**Selection**
Canadian Rockies: International Destination
I think we heard just about every language and encountered nice people from all over the world. If you’d like to practice your language skills, this could be a good place to do so.
French seemed to be almost as common as English. I realize French is the other official language of Canada, but I thought most French speakers were in Quebec. At Lake Louise, we encountered a teenage daughter yelling at her dad about a picture of her he apparently had threatened to post on Facebook. She started her tirade in English then switched over to French, when things really got heated. I chuckled and was glad my youngest of three daughters is now 20 and past that stage.
We also heard a good deal of what I suspect was Chinese (Mandarin), especially while camped in the Lake Louise campground. Our campsite sat in very close proximity to the neighboring site, which held two large tents and lots of young Asian children. The weather continued to drizzle, so we didn’t bother setting up any gear. We just sat in our truck and listened to our neighbors chattering, joking in Mandarin and laughing loudly until long after we’d climbed in the back to go to sleep. I actually thought it was great that they were having so much fun, and exhaustion put me to sleep quickly.
The next morning, the neighboring kids started in again early, until their parents noticed us climbing out of the back of our truck. Up to that point, since we had no tent, they must’ve assumed it was just an empty truck sitting next to their campsite. When we wished them good morning, they just smiled nervously and waved. Until we left that morning, they kept shushing their kids.
World Class Hiking and Scenery
People come from all over the world to see some of the best scenery in the world. We love to hike, and there is some fantastic hiking in the Canadian Rockies. I have to admit though that there is an awful lot of spectacular scenery that can be enjoyed without getting far from your car.
Our first day in Banff, we had clear blue skies, so we decided to cover lots of ground and shoot lots of pictures. We visited Lake Louise then travelled up the Icefields Parkway to Bow Lake, Peyto Lake and finished off the day with a stop at Moraine Lake. That’s a lot of alpine lakes in one day, but each is unique, with a different shade of water, varying from deep blue to milky turquoise.
On our second day in Banff, we got up early and headed back to Lake Louise for a 10 mile hike that brought us high into the mountains above the lake with stops at two teahouses. The Lake Agnes teahouse is a solid log and stone structure sitting at the edge of the lake’s outflow, with a babbling creek on one side and a cascading waterfall dropping off behind it.
At the second teahouse, Plain of the Six Glaciers, we spent $30 (including tip) on two pieces of blueberry pie and a “mocha coffee,” which tasted like a mixture of instant cocoa and coffee. The price almost seemed worth it when we considered employees had to haul ingredients in by backpack and prepare everything without electricity. Besides, the glacial view was fantastic.

**Objective**
Please copy the Canadian Rockies text above word for word, starting with "World Class Hiking" and going on through "from your car.".

**Supplied records**
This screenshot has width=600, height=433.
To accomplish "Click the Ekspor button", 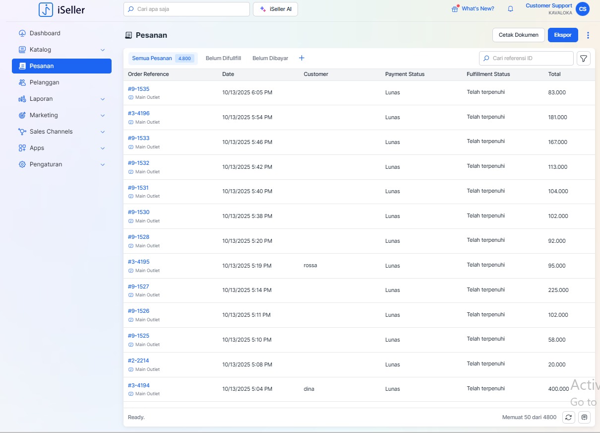I will click(x=563, y=35).
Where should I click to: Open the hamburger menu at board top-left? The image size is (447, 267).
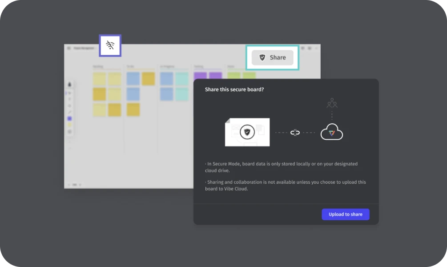pyautogui.click(x=68, y=48)

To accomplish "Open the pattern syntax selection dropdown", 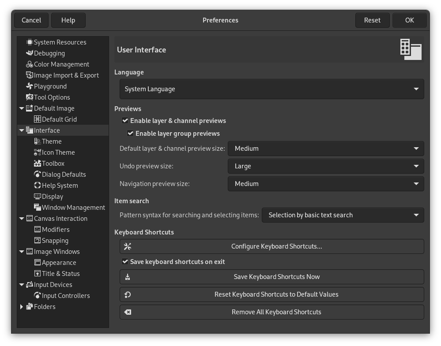I will (343, 215).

**Result for this exercise**
World Class Hiking and Scenery
People come from all over the world to see some of the best scenery in the world. We love to hike, and there is some fantastic hiking in the Canadian Rockies. I have to admit though that there is an awful lot of spectacular scenery that can be enjoyed without getting far from your car.